第7部「ドナルド・シンゾウ―蜜月関係の実像」(4)

園田耕司 朝日新聞ワシントン特派員

中距離ミサイル日本配備の可能性

 米中対立の激化は、日本の安全保障に大きな影響を与えている。とくに大きな影響が出るとみられているのが、米国が中距離ミサイルを日本国内に配備する可能性だ。

 トランプ大統領は2018年10月、冷戦時代に米国と旧ソ連が結んだ中距離核戦力(INF)全廃条約を破棄する方針を表明した。米側は近年、ロシアが条約で禁止された兵器の開発を行って条約を破っていると不満を募らせるとともに、条約に加わっていない中国が自由に開発を続けていることを問題視していた。

 米国はINFから離脱したことで、条約で禁止されていた地上配備型中距離ミサイルの開発を進めている。米政権内で具体的に検討されているのが、中国の増強する中距離ミサイルに対抗し、核を搭載していない地上配備型中距離ミサイルをアジア太平洋地域に配備する計画だ。

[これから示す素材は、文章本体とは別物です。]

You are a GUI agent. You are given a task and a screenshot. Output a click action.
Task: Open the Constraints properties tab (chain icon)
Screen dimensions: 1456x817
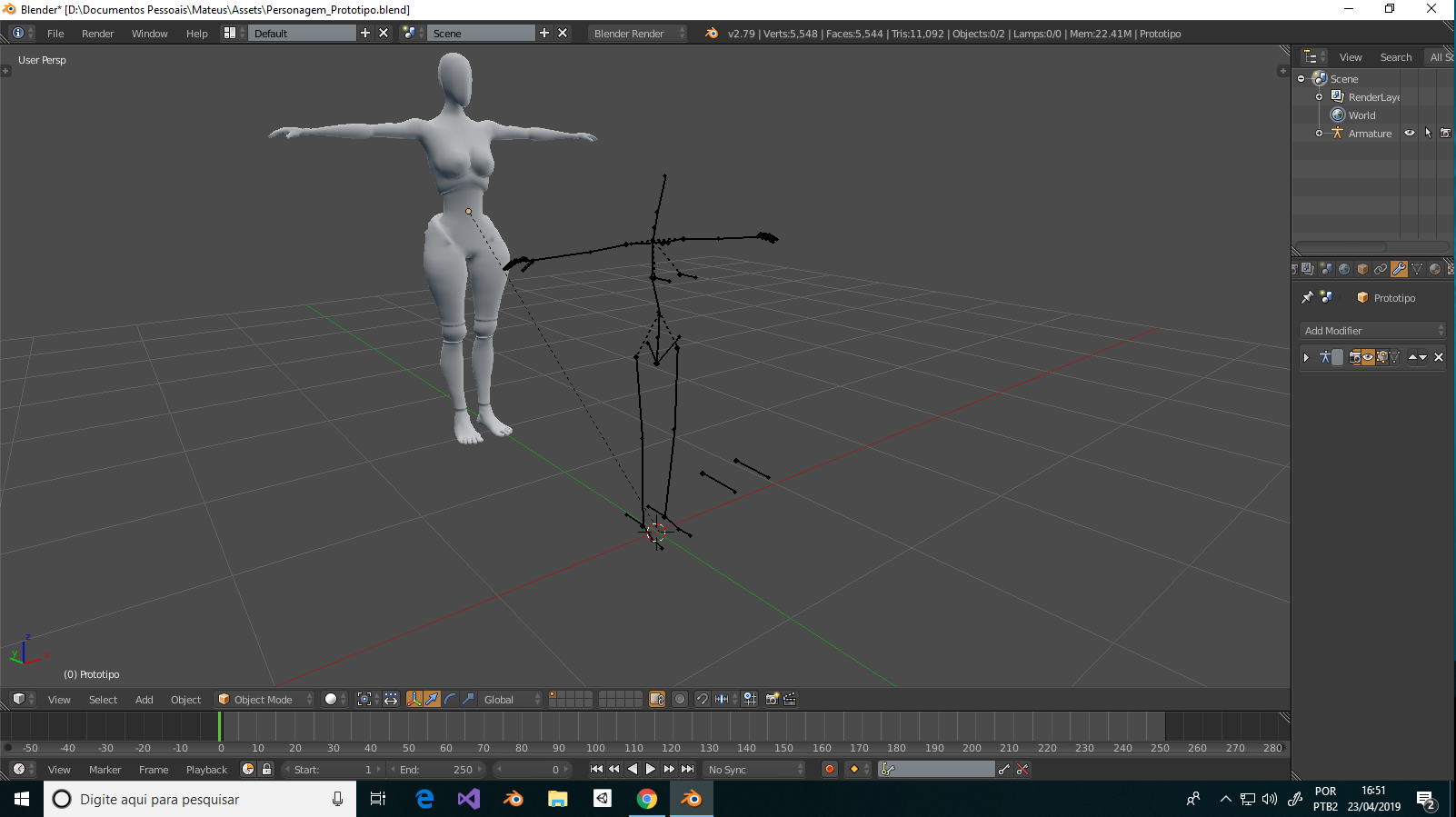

 候補地には地理的に中国に近い日本の在日米軍基地も含まれる。ただし、実際に中距離ミサイルが在日米軍基地に配備されれば、日本は米中衝突の最前線になりかねないというリスクを抱え込むことになる。

 安全保障問題に詳しい米ランド研究所のジェフリー・ホーナン研究員は仮に日本に中距離ミサイルが配備された場合、中国やロシア、北朝鮮への抑止力として機能するという見方を示す。一方で、「日本から発射されたミサイルは15~20分以内で(相手国に)着弾するため、日本は即座に狙われる標的となる。米国と中国などとの間で偶発的衝突が起きれば、日本も巻き込まれることになる」とも指摘する(ジェフリー・ホーナン氏へのインタビュー取材。2019年1月29日)。

 「日本はこれまで米国が世界各地の紛争にかかわる際、横須賀から米空母が派遣されるなど、目立たない形で関与してきた。しかし、今度は日本国内から中距離ミサイルが直接発射されるわけであり、中国などはこれに対抗手段を講じる可能性がある」

 ホーナン氏は、日本政府としてはこうしたリスクを踏まえたうえで米側の提案を受け入れるかどうか慎重に判断するべきだ、と提案する。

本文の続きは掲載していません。